When the FMC is placed in a House with a vampire who despises her (and the hatred is mutual), the emotional temperature skyrockets. She’s thrust into a culture she wasn’t raised in, forced to navigate power dynamics, political undercurrents, and a social hierarchy that sees her as expendable. And then there’s the House itself, sentient, cursed, emotionally volatile. It doesn’t just shelter them; it reacts to them. The eerie, shifting atmosphere gave me serious Howl's Moving Castle vibes, alive, unpredictable, and full of secrets.
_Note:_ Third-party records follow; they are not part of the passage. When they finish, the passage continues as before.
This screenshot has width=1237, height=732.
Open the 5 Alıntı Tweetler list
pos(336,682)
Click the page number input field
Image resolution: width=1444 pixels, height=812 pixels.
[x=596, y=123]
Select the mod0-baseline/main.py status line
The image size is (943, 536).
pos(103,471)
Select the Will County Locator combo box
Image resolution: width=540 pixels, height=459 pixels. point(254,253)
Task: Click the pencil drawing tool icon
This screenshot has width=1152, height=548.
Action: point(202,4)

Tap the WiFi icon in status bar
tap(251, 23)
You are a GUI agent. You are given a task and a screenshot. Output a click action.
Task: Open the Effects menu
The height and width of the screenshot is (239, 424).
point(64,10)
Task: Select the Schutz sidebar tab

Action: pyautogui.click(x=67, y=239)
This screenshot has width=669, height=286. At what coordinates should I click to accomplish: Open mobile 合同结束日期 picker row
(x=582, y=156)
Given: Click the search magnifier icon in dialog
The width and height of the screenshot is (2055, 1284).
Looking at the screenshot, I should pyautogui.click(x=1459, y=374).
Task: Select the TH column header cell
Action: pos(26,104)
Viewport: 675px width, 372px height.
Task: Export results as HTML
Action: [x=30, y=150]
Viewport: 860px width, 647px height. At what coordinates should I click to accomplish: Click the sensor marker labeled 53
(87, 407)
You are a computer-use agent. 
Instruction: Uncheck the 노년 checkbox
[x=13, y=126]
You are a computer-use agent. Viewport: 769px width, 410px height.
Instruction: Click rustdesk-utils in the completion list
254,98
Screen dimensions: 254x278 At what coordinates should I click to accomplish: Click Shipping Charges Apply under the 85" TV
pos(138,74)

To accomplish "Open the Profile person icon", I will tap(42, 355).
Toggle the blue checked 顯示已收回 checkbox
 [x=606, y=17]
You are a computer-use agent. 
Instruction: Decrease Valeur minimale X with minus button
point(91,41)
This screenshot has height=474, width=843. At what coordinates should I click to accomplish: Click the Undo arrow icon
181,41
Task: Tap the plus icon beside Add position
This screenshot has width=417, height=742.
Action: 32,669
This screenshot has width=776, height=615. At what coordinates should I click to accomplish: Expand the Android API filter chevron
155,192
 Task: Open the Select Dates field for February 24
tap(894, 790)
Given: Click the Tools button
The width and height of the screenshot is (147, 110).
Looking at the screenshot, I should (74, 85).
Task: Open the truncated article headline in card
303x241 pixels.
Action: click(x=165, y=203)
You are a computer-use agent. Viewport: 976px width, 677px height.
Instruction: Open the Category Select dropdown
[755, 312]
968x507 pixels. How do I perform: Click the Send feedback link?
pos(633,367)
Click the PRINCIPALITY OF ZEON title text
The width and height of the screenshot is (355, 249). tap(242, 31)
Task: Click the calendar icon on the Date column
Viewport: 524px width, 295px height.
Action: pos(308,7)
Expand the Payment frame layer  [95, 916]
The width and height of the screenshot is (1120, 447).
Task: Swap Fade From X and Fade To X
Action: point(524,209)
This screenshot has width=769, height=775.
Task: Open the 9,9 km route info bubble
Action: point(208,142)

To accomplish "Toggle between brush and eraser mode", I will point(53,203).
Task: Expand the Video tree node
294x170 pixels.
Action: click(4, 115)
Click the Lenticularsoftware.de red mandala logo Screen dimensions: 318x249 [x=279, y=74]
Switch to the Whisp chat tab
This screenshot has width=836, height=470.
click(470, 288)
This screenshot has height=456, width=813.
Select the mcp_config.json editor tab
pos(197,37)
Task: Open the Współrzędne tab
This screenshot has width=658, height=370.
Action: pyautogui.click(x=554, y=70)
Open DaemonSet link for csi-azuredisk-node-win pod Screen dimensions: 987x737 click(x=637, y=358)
What I loved most is that this book doesn’t hand you comfort. It gives you rage. It gives you revenge. It gives you morally gray choices and characters who don’t always do the right thing, but do the necessary thing. The world-building is immersive, the tension is suffocating, and the emotional stakes are sky high.
If you’re looking for a vampire story wrapped in soft romance, this isn’t it. But if you want feminine fury, vengeance, dangerous alliances, a truly toxic enemies-to-lovers dynamic, and a gothic setting that feels alive and watching, Immortal Ruin is absolutely a book you need to pick up.